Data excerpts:
━━━━━━━━━━━━━━━━━━━━
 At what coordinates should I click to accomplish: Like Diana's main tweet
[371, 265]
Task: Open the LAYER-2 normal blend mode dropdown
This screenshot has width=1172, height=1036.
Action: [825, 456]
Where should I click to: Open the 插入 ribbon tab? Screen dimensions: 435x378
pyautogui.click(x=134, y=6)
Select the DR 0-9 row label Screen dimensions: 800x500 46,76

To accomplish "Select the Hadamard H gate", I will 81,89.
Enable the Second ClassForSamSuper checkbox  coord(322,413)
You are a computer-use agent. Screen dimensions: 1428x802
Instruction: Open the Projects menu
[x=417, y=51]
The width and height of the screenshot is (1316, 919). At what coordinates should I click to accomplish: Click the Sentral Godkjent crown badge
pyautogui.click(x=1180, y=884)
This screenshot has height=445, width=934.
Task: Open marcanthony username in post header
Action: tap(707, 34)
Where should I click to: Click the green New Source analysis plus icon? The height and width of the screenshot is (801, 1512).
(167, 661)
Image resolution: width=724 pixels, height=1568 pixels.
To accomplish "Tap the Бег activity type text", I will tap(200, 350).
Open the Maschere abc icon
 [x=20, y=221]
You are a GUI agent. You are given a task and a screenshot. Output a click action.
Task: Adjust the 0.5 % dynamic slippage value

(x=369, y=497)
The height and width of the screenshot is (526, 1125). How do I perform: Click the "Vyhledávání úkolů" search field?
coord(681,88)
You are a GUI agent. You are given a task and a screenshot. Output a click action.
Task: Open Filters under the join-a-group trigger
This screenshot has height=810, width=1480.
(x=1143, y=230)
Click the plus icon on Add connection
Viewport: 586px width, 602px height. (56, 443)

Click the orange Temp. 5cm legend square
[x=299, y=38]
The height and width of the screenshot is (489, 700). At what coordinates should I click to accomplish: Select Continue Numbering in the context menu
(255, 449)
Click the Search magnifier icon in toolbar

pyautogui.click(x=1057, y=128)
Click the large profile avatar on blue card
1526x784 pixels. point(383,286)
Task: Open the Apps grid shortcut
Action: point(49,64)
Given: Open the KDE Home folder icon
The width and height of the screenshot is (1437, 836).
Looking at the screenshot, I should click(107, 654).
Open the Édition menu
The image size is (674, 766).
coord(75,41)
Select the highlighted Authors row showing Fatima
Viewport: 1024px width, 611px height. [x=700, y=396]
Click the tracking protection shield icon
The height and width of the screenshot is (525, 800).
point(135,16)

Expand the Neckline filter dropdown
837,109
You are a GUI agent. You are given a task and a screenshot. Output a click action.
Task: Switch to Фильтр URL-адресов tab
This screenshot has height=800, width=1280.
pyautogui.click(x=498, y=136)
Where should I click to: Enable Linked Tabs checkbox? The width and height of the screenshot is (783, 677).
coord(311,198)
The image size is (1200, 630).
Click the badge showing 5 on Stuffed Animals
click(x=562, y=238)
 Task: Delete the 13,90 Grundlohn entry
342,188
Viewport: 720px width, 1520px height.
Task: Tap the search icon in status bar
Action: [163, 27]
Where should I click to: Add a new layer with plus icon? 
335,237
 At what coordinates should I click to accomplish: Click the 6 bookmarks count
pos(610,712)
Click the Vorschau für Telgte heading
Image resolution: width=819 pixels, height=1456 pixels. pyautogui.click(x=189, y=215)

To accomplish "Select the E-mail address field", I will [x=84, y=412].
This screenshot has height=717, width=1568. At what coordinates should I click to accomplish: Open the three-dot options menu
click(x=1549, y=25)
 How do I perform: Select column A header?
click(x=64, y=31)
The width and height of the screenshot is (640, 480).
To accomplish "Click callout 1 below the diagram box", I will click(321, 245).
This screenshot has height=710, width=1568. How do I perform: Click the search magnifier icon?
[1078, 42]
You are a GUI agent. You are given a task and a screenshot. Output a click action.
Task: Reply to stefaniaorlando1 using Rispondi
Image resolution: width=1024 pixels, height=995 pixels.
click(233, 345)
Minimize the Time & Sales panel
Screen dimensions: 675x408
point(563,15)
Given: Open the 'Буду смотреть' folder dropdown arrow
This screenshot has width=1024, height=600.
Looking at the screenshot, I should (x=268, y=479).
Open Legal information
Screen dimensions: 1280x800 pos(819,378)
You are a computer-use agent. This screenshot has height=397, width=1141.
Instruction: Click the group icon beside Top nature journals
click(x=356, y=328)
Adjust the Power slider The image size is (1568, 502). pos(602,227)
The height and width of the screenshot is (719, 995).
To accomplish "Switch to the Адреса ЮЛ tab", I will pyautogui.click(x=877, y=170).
━━━━━━━━━━━━━━━━━━━━
Exercise ▸
Where does the word "will" appear in the records? Copy every line that holds it.

Expected answer ▸
To accomplish "Select the Hadamard H gate", I will 81,89.
To accomplish "Tap the Бег activity type text", I will tap(200, 350).
To accomplish "Select the E-mail address field", I will [x=84, y=412].
To accomplish "Click callout 1 below the diagram box", I will click(321, 245).
To accomplish "Switch to the Адреса ЮЛ tab", I will pyautogui.click(x=877, y=170).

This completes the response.